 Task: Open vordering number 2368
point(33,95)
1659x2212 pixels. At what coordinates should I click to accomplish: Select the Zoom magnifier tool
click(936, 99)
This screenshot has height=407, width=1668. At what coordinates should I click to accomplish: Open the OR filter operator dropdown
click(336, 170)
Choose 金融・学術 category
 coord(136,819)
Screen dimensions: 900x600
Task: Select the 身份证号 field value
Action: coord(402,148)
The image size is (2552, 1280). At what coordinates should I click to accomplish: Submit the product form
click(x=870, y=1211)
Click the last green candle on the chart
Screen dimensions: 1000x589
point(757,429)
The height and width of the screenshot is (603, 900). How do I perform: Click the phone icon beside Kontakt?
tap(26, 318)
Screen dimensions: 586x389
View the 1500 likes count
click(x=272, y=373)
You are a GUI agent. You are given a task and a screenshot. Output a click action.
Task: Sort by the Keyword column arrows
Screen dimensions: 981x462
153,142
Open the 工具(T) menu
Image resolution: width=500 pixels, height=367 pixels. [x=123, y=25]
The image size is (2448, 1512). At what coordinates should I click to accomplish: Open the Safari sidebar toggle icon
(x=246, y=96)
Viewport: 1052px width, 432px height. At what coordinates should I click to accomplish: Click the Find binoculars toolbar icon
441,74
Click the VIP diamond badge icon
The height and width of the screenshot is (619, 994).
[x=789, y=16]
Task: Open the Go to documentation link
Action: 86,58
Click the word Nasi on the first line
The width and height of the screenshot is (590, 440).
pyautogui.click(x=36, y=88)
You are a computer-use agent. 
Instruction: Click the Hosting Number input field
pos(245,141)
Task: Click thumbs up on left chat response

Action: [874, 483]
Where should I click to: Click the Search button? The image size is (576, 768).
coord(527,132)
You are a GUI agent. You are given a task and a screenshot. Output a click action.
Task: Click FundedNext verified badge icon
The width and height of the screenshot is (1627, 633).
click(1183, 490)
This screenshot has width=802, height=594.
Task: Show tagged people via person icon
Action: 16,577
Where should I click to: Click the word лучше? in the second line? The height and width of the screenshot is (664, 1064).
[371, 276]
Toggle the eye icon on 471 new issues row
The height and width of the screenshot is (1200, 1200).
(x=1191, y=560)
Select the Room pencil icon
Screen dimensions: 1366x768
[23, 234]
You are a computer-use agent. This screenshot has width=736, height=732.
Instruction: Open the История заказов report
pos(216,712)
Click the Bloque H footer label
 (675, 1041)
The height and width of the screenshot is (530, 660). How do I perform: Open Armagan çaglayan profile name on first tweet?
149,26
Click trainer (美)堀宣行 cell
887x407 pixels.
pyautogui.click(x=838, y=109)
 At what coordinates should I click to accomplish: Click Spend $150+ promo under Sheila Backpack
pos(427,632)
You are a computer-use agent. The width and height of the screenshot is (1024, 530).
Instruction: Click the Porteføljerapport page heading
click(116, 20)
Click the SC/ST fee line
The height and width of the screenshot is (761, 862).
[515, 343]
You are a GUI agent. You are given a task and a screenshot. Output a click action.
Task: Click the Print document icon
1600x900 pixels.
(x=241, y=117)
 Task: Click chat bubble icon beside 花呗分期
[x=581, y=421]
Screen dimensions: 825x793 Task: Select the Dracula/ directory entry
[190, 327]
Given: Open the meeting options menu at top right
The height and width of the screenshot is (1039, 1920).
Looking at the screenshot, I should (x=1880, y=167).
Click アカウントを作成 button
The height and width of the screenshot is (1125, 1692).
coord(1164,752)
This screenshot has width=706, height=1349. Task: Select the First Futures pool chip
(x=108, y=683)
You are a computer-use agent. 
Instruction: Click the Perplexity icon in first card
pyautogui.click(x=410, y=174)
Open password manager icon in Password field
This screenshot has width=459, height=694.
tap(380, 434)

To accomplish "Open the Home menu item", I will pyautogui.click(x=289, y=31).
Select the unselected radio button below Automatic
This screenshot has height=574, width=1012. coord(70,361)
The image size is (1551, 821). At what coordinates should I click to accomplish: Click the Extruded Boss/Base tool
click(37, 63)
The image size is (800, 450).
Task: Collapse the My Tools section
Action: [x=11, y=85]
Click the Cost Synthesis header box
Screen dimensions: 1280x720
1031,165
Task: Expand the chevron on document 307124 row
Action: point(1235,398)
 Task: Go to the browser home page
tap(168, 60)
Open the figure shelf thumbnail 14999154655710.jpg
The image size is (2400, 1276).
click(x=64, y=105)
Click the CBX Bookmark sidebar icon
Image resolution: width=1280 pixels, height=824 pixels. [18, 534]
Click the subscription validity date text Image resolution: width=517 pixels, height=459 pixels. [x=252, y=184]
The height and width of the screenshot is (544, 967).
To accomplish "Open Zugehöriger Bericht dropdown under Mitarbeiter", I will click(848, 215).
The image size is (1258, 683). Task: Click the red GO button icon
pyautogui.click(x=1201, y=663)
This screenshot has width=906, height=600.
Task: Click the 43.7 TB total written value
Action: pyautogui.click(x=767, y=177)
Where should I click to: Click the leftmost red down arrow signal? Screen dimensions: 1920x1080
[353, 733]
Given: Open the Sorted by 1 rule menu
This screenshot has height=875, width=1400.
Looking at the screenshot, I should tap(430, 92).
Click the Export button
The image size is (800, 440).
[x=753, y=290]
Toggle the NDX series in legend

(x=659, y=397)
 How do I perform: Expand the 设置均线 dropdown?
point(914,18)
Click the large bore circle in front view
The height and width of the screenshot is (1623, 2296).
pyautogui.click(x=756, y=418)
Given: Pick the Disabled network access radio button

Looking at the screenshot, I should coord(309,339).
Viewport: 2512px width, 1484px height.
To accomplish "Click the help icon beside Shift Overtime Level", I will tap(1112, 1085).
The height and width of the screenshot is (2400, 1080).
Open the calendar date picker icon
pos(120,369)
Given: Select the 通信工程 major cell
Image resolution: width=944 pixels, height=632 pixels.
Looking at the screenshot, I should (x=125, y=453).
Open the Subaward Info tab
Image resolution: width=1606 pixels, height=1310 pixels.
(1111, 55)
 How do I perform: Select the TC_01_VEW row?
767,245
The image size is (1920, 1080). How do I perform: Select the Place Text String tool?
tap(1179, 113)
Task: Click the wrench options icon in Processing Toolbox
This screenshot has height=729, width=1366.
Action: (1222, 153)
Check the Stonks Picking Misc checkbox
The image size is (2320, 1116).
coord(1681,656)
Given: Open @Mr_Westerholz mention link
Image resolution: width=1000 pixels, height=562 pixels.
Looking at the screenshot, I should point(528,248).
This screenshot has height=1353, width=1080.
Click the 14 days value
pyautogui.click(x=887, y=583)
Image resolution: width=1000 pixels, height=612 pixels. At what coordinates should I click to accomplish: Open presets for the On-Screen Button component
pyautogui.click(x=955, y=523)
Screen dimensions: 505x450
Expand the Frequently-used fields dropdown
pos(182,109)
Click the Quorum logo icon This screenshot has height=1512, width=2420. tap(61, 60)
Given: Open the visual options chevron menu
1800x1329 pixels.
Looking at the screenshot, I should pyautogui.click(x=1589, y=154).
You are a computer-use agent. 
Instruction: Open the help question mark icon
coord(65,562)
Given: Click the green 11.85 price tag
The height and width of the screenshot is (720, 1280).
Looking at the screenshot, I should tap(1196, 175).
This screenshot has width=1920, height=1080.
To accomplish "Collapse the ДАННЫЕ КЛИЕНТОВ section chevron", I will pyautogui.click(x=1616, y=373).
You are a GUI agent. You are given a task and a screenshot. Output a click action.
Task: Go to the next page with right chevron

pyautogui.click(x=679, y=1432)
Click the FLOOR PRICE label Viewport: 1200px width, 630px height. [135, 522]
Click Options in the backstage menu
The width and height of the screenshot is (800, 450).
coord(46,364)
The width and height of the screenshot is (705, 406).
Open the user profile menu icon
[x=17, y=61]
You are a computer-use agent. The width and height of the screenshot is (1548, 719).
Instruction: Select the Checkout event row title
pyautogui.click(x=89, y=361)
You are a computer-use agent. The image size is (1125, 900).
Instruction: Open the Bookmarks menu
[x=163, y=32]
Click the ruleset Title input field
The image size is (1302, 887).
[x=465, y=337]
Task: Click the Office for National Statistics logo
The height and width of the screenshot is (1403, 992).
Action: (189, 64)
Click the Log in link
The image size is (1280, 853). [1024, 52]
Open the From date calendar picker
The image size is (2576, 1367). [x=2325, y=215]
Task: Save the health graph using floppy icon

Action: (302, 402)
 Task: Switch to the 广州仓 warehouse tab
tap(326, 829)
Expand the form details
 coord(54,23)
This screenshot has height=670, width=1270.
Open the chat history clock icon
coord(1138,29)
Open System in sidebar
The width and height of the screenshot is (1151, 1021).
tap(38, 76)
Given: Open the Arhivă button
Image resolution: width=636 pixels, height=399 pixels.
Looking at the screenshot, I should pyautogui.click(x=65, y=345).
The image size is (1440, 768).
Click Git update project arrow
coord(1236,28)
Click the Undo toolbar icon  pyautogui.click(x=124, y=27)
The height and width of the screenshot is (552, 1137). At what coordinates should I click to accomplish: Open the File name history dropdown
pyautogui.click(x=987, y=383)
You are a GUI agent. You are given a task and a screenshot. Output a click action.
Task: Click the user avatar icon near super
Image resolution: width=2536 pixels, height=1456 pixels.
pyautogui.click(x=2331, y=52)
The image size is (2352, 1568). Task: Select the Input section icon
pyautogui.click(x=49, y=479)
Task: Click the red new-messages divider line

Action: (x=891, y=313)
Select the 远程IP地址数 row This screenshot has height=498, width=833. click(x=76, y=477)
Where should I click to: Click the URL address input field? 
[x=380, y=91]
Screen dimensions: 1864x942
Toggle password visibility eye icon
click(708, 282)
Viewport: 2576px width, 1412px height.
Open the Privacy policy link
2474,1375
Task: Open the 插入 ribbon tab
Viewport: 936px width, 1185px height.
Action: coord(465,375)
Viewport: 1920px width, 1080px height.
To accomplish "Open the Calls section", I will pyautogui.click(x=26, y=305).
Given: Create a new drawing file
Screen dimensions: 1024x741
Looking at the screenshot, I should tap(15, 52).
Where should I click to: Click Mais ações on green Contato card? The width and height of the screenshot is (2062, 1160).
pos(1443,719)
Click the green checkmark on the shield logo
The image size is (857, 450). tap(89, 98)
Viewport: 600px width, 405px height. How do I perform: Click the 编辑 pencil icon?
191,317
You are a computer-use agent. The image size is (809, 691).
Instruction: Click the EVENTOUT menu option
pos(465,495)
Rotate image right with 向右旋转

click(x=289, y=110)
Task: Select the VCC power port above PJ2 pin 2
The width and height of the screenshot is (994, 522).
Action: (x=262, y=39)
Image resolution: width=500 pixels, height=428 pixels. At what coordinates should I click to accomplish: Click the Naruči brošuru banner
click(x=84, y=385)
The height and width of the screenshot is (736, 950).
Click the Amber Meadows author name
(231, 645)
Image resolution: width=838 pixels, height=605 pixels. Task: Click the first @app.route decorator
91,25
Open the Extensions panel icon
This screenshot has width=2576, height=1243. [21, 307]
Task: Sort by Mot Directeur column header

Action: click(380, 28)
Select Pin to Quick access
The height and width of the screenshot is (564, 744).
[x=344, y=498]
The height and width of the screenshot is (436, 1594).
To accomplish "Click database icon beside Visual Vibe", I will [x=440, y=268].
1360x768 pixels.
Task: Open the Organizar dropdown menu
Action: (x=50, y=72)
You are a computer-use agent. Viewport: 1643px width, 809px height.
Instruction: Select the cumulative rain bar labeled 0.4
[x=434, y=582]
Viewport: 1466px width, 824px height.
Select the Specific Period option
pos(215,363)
******
* _TASK DIRECTIONS_
List the part of the entries that opens with the line containing "Click the word Nasi on the first line" and closes with the line containing "Action: [874, 483]" as a numbered list, leaving out blank lines.

* _WORKED SOLUTION_
1. Click the word Nasi on the first line
2. The width and height of the screenshot is (590, 440).
3. pyautogui.click(x=36, y=88)
4. You are a computer-use agent. 
5. Instruction: Click the Hosting Number input field
6. pos(245,141)
7. Task: Click thumbs up on left chat response
8. Action: [874, 483]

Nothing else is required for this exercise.